> SELECTED PASSAGE
···
Why You Should Use Bandcamp


Will Engle, Staff Writer

Over the past year, COVID-19 has decimated the independent music industry. Hundreds of notable venues (The Magic Stick in Detroit, for example) have shut their doors or have put themselves up for sale due to lack of activity. The lockdowns have forced many artists to release new projects on streaming services such as Spotify, where each individual stream only pays between $.003 and $.005 to the artist. By this metric, it would take an artist around 250 streams to make a single dollar, and for many up-and-coming artists, this just isn’t a feasible source of income. All things considered, it might seem like the common musician is simply doomed to poverty in today’s climate if they aren’t an award-winning, established act from the get-go. However, this is not necessarily the case.

The main gripe that many artists and consumers have with Spotify and other music streaming platforms is that they don’t pay the artist for the art that they produce, and instead pocket a healthy chunk of the proceeds, ensuring the further expansion of the company. Without touring and live gigging, many artists’ entire income has to come from streaming, unless they have merchandise or physical albums to sell (more on that later), and Spotify just doesn’t provide enough for the majority of artists. However, Bandcamp, an online music service, does.

Bandcamp, at its core, is an online merch table for hundreds of thousands of artists. Any artist can upload music and other products to a Bandcamp page, regardless of their following or experience, and can thus reach hundreds of potential fans. Bandcamp, unlike Spotify, is designed to benefit the artist and their work. While the site does charge a sales fee (10% on physical merchandise, 15% on digital merchandise), the majority of the revenue returns to the artist. Additionally, unlike many distributors, Bandcamp pays its artists for every sale they make, rather than forcing them to wait for quarterly totals. This ensures that artists are receiving more timely payments, and are thus able to support themselves off of their art in a time where this support does not come easily.

Aside from the actual fiscal reasons to use Bandcamp, there is an element of connection with the artists in Bandcamp that faceless streaming services do not offer. I personally use Bandcamp quite often to purchase CDs of noise music from my favorite creators, and on multiple occasions these transactions involve actual contact with them! Recently, I purchased the album Trophy by Chicago-based power electronics group Bloodyminded, and got to correspond directly with Mark Solotroff, the mastermind of the project. The CD came to my mailbox a few days later, and included a bunch of old Bloodyminded concert flyers (which are now hanging around my room), and a handwritten letter from Mr. Solotroff himself, about an upcoming release from the band. This whole dynamic of getting closer to an artist you admire is exciting to say the absolute least, and Bandcamp allows you to do so with ease.

My collection of Bloodyminded flyers and CDs

In a time where the artistic world is being decimated by a raging pandemic, it is important to remember that the world would be a much duller and less beautiful place without artists and creators of all types, and that we should support them accordingly. While streaming services like Spotify do provide a small chunk of fiscal support to artists, I encourage you to check out Bandcamp and all that it has to offer. It isn’t the most typical route to go about listening to music, but it is absolutely the most rewarding.
···
> PROVIDED DATA
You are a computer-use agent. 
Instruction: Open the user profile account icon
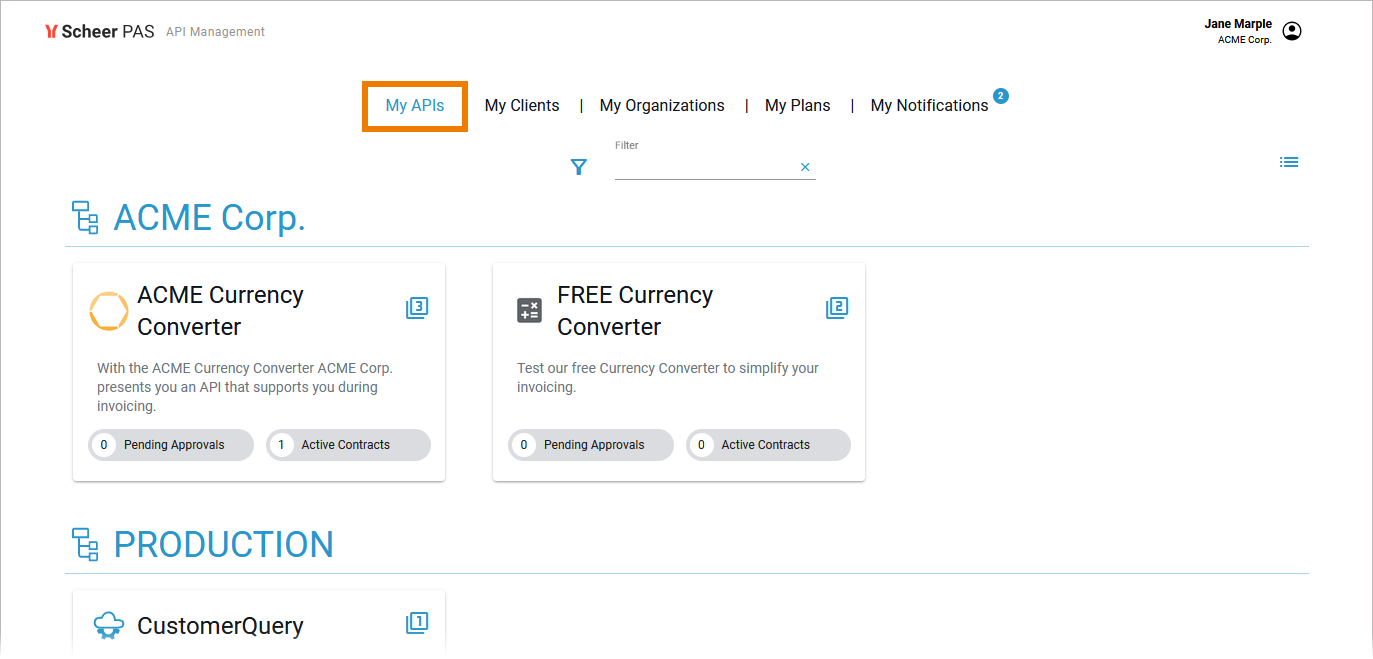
···
> TASK LIST
• A. Based on the Bandcamp article, explain why paying artists for every sale instead of in quarterly totals matters to them.
• B. Duplicate the passage of the Bandcamp article starting at "The main gripe" and ending at "music service, does.".

> ANSWERS
• A. Bandcamp's per-sale payments mean artists are paid on a more timely basis. The article says this lets them support themselves from their art at a time when that support does not come easily.

• B.
The main gripe that many artists and consumers have with Spotify and other music streaming platforms is that they don’t pay the artist for the art that they produce, and instead pocket a healthy chunk of the proceeds, ensuring the further expansion of the company. Without touring and live gigging, many artists’ entire income has to come from streaming, unless they have merchandise or physical albums to sell (more on that later), and Spotify just doesn’t provide enough for the majority of artists. However, Bandcamp, an online music service, does.